Bleeding and perforation are common complications of endoscopic treatment during or after operation. In our study, the perforation rate was 18.75%, which was similar to the previous reports. 27 All the perforations were successfully cured by metal clips. Antibiotic was given to patients who had perforation during hospitalization. Supportive care for patients with subcutaneous emphysema, especially for patients with pneumothorax, needle puncture is used to relieve the symptoms. Patients with pneumothorax were discharged successfully after recovery.
The proportion of bleeding in this study was 6.25%. Endoscopic hemostasis was applied using a thermal biopsy forceps in case of intraoperative bleeding. Endoscopic hemostatic clips can also be used for exposed blood vessels with suspected hemorrhage.
In recent years, imatinib has been used in many tumors, including GISTs with remarkable efficacy, especially for high-risk GISTs. 33 The application of imatinib could reduce tumor volume, clinical stage, the scope of surgery, and improve the success rate of surgery.
Currently, the guidelines for all GISTs from National Comprehensive Cancer Network are to use imatinib as initial treatment if the tumor is unresectable or metastatic. 16 Imatinib should be used immediately after operation if margins are positive or mitotic index is high. However, some patients are still not sensitive or resistant to imatinib, and further research needed.
In this group, 13 tumors were benign and 3 tumors were malignant. No patients in this study had a recurrence of malignant GIST during the 28 months of follow-up after endoscopic surgery.
Owing to the rarity of the disease, there is currently no uniform guide for the treatment of esophageal GISTs. Esophagectomy has been advocated for small stromal tumors. 4 However, according to our limited single-center data, endoscopic resection of GISTs <2 cm can achieve low rate of recurrence and mortality. At the same time, endoscopic treatment preserves the integrity of the anatomy and the original function of the organ.

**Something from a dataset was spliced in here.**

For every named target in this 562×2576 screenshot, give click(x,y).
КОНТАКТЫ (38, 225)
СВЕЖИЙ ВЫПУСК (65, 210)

In conclusion, esophageal tumors can be resected through endoscopic management, which was successfully performed. The diagnosis of E-GISTs was determined based on immunohistochemical results or other imaging examination. Therefore, endoscopic treatment appears to be a safe effective method for GISTs in the esophagus with not >2 cm. However, it will cause large deviations because this is a single-center study with limited data, and we still need multicenter, more samples to verify the feasibility and effectiveness of endoscopic treatment. Meanwhile, the safety and efficacy of treatment require long-term randomized controlled trials due to the short follow-up time.
Footnotes
Disclosure Statement
No competing financial interests exist.
Funding Information
No funding was received for this article.